From a quick analysis one can see that the training data provided spans the following times:

train_a=[16-Feb-1998 00:00 31-May-2001 23:00]
train_b=[01-Jun-2013 00:00 31-May-2019 23:00]
train_c=[01-May-2004 00:00 31-Dec-2010 23:00]

The ACE data is available here:
https://sohoftp.nascom.nasa.gov/sdb/goes/ace/daily/
from August 2001 to yesterday.
The organizers have said that the test set is made of ~60,000 hours so I do not understand how can they claim to use a private test set that is not publicly available to calculate scores in the leaderboard??

Finally, I have checked that the rules of the competition do not allow to use the data available on the web, but how do the organizers plan to enforce this rule? It seems way too easy to leak data from the “private” test set to a model.

The rules are clear on this, so I’m not sure I understand the question. We’re openly using scientific data adapted from a public source. The “private” set means we aren’t revealing which pieces of data will be used for the private leaderboard, and the answer to “can we use data downloaded from the web?” is no.

In order to be eligible for a prize, the competitor’s results (including model training) must be independently reproducible using only the data made available for the competition. Furthermore, it must generalize to an out-of-sample verification set.

Relying on tricks to get better apparent leaderboard scores won’t get anybody prizes:

  • If a competitor’s prediction function relies on data that wouldn’t be available at call time, they won’t be eligible to win a prize.
  • If a competitor’s model relies on “seeing” data past t=0, or using stored trends or data blobs for which we can’t reproduce an allowable provenance, they won’t be eligible to win a prize.
  • If a competitor’s code is too sloppy or complicated to verify that it abides by the rules, then they are in jeopardy of not being confirmed as eligible to win a prize.

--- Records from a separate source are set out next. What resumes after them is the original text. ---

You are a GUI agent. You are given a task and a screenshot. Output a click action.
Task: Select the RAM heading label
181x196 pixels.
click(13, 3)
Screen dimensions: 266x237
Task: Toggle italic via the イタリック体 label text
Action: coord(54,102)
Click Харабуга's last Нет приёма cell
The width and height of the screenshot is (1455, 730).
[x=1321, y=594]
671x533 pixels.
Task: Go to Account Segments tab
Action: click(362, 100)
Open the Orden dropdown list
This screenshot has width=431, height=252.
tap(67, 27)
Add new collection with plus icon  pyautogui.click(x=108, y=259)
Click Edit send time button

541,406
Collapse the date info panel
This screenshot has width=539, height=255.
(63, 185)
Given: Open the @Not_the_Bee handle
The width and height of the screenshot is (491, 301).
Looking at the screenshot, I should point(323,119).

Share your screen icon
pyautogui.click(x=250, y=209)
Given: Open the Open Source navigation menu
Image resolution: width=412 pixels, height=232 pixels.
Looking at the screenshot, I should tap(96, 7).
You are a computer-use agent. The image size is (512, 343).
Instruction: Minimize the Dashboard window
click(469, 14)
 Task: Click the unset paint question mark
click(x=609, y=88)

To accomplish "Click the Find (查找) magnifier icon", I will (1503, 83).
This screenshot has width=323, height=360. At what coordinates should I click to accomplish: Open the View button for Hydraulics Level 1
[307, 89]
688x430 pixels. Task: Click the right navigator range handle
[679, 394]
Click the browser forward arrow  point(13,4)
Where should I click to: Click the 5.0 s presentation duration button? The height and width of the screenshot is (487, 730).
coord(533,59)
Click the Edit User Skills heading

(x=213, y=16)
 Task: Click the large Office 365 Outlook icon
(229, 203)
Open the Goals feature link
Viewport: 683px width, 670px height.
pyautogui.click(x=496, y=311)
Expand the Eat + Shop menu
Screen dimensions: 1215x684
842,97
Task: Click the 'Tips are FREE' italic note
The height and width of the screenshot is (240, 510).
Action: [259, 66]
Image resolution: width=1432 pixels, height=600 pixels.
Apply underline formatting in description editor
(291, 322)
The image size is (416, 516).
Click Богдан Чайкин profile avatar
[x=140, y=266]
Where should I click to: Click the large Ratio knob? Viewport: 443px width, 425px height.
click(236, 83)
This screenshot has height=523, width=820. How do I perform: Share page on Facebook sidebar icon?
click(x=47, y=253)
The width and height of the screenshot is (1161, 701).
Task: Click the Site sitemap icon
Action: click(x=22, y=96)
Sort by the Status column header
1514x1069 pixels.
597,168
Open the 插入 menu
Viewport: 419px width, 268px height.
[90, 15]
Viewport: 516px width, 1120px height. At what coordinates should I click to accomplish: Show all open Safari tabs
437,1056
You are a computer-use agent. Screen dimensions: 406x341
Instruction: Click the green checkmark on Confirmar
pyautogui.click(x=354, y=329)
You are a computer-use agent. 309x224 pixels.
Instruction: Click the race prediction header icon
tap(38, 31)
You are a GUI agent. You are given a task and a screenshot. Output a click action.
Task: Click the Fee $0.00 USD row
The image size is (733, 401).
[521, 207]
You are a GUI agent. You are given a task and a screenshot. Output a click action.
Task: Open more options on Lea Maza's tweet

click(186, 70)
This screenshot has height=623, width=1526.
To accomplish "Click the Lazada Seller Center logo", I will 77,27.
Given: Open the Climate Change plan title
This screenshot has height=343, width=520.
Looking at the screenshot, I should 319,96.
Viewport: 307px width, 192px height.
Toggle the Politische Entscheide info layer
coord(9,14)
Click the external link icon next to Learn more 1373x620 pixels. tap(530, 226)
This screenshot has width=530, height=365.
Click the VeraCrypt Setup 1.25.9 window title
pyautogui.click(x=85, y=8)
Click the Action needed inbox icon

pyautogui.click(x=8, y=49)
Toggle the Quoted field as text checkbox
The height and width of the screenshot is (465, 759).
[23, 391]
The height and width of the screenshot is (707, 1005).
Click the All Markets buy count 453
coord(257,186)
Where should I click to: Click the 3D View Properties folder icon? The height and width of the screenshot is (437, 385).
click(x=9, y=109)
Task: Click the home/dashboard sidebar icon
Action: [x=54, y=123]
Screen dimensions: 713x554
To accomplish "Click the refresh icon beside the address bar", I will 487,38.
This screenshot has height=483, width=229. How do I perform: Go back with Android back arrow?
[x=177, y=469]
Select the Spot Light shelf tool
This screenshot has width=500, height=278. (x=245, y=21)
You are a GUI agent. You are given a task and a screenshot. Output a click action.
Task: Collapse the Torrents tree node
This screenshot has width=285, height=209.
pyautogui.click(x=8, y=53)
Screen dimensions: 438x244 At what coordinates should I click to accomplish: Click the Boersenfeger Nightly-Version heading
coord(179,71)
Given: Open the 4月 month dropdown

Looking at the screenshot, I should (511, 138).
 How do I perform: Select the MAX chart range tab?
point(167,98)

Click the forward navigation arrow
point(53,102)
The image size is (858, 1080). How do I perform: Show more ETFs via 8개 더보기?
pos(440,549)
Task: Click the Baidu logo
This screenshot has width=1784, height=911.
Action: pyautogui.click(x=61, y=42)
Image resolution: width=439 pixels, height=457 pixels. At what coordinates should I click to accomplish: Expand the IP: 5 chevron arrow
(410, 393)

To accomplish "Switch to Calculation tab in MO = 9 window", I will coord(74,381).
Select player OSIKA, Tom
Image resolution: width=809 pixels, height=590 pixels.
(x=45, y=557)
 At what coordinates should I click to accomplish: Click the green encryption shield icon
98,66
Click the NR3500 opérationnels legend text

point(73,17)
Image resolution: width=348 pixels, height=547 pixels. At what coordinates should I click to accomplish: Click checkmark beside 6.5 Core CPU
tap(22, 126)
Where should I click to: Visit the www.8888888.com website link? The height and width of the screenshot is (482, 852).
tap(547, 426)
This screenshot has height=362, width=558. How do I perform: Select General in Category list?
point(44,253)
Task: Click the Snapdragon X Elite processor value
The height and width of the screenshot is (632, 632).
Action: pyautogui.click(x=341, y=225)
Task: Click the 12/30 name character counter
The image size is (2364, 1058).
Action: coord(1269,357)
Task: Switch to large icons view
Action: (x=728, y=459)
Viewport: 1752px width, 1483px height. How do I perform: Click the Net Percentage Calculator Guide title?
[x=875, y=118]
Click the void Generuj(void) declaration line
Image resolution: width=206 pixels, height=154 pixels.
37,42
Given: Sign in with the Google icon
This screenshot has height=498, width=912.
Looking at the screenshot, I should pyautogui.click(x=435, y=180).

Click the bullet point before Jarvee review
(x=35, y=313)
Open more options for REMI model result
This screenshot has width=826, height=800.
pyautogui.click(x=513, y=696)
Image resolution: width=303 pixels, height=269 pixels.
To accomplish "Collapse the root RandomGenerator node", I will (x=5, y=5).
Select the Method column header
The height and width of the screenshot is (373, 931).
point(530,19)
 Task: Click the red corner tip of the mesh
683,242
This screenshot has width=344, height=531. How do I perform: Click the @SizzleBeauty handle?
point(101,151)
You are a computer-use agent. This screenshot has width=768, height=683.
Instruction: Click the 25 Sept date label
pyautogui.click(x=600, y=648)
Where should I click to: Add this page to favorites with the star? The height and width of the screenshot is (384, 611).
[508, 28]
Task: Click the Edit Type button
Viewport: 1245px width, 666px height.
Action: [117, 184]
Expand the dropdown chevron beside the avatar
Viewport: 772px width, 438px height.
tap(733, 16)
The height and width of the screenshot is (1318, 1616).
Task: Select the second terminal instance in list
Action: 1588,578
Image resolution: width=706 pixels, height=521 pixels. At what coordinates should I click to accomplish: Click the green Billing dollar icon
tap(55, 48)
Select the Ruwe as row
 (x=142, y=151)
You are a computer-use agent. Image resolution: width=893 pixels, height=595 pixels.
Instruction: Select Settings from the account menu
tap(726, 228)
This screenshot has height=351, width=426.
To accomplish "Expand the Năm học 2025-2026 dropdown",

Does that answer the question?

@isms Please do not pretend you don’t understand the problem. You are not revealing which pieces of data is used for the private leaderboard, but as I explained that can be figured out pretty easily. I figured it out. Anybody else can. I posted the times used in the training set. Everything else goes in the test.

And using the “private” test set as your validation set will certainly give you an advantage, still abiding to the rules. Nobody can find out and the model is still reproducible.
This competition is simply flawed.

At the end of the competition, you have to provide the training code. And if your result is not reproducible or you are using external data you will be excluded from the competition prizes. I guess it will be clear if someone used this data.

At the end of the competition, you have to provide the training code. And if your result is not reproducible or you are using external data you will be excluded from the competition prizes. I guess it will be clear if someone used this data.

Yes, this is correct.

@Ammarali32 Yes, and sure enough you do a random search to optimize your hyper-parameters?
And I guess you’ve been lucky enough to find the hypers that work just fine for the “private” test set…

I agree with [juliaquinn], having access to private data allows you to get a well tuned model for that data. And there’s no way to detect that.

Thanks @mchahhou!
I was starting to think I am the only one speaking ML on this forum :wink:

I also do agree with @juliaquinn. Having access to the private test dataset gives a significant advantage in model selection and hyperopt optimization. The final model training can be done without any traces of using private test dataset.

Hi @juliaquinn just a quick note here to make sure it’s clear to everyone:

And using the “private” test set as your validation set will certainly give you an advantage, still abiding to the rules.

I think what you meant here is it’s possible, not that it’s abiding by the rules. This is clearly prohibited in the rules on External Data. Here’s a link to the rules for reference.

Thanks for checking in about the external data. As @isms mentioned, the challenge openly makes use of public scientific data. Please keep a couple things in mind:

  • We will be validating and auditing winners’ submissions, including their training and inferencing code, to ensure they adhere to the competition rules. We have several ways of doing this. Your best chance at winning is to adhere to the rules.

  • Ultimately this is a competition to help advance science and benefit the public, and we appreciate that participants act in good faith and play by the rules.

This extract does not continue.